Reference: Volume 79, Issue 6e45-e46June 2024 DOI: 10.1016/j.jvs.2024.03.032
DOI: 10.1016/j.jvs.2024.03.032
Read the abstractObjective:
The objective was to compare perioperative and long-term outcomes of open vs. endovascular revascularisation for lower limb CFA disease, with a focus on reintervention rates and MALES-free survival.
Study:
Single-center retrospective study based on electronic medical records of patients treated between 2013 and 2020 at Yale New Haven Hospital, involving vascular surgeons, interventional radiologists, and interventional cardiologists.
Population:
The study included patients who underwent lower limb revascularisation involving the common femoral artery (CFA). Patients with aneurysmal diseases, trauma, or procedures requiring femoral access for other indications were excluded.
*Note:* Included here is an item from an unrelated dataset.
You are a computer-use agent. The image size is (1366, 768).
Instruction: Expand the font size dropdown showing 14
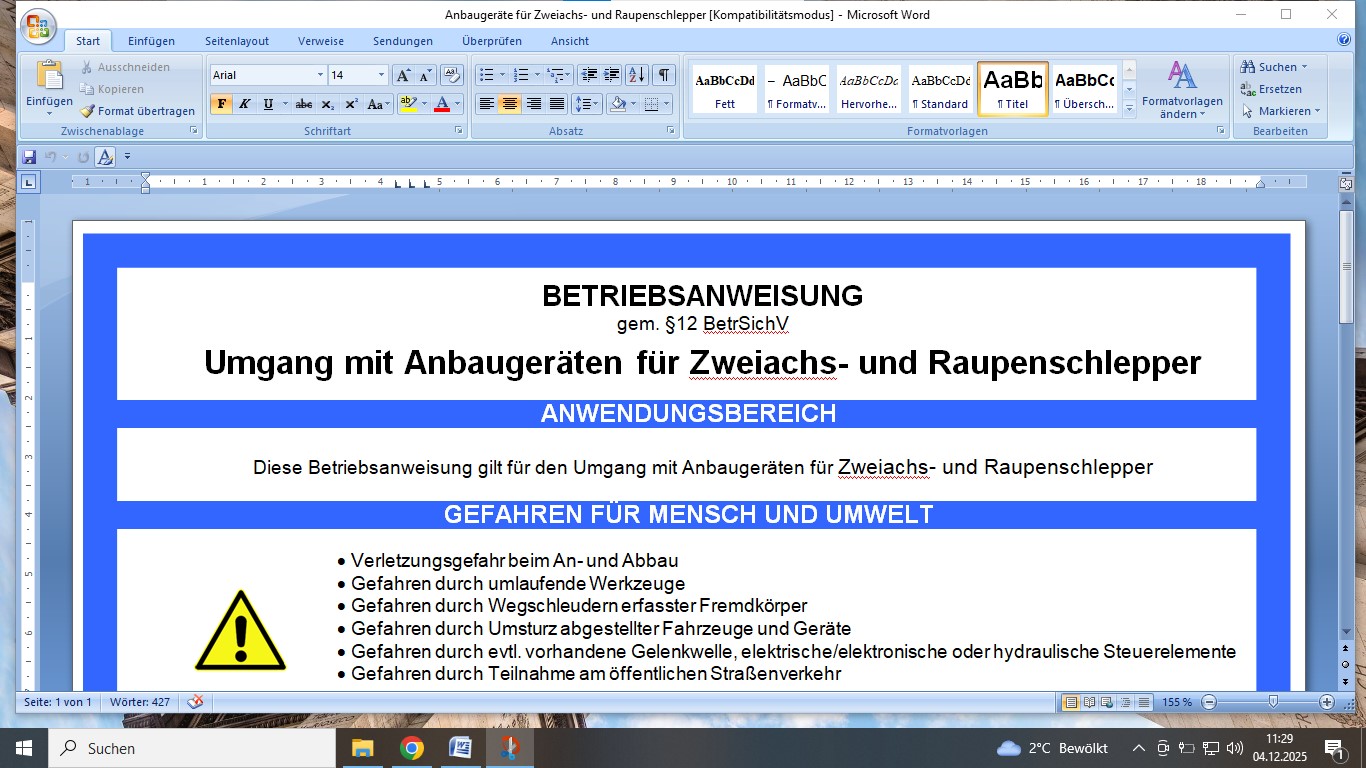click(381, 75)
Cardiovascular comorbidities were taken into account, and patients were stratified based on the indication for revascularisation, distinguishing between those treated for claudication and those with chronic limb-threatening ischemia (CLTI).
Endpoints:
Perioperative outcomes included complications occurring within 30 days of the procedure, such as hematoma, pseudoaneurysm, perioperative bleeding, surgical site infection, pneumonia, and urinary tract infection. Long-term outcomes focused on mortality, major amputation, and the need for reintervention.
Outcomes and conclusion:

The study found that endovascular revascularisation was associated with a higher rate of reintervention, while open surgery led to more significant perioperative complications and longer hospital stays. For patients unfit for open surgery, endovascular therapy provided acceptable short-term outcomes. These findings highlight the need for improved patient selection to optimize treatment strategies.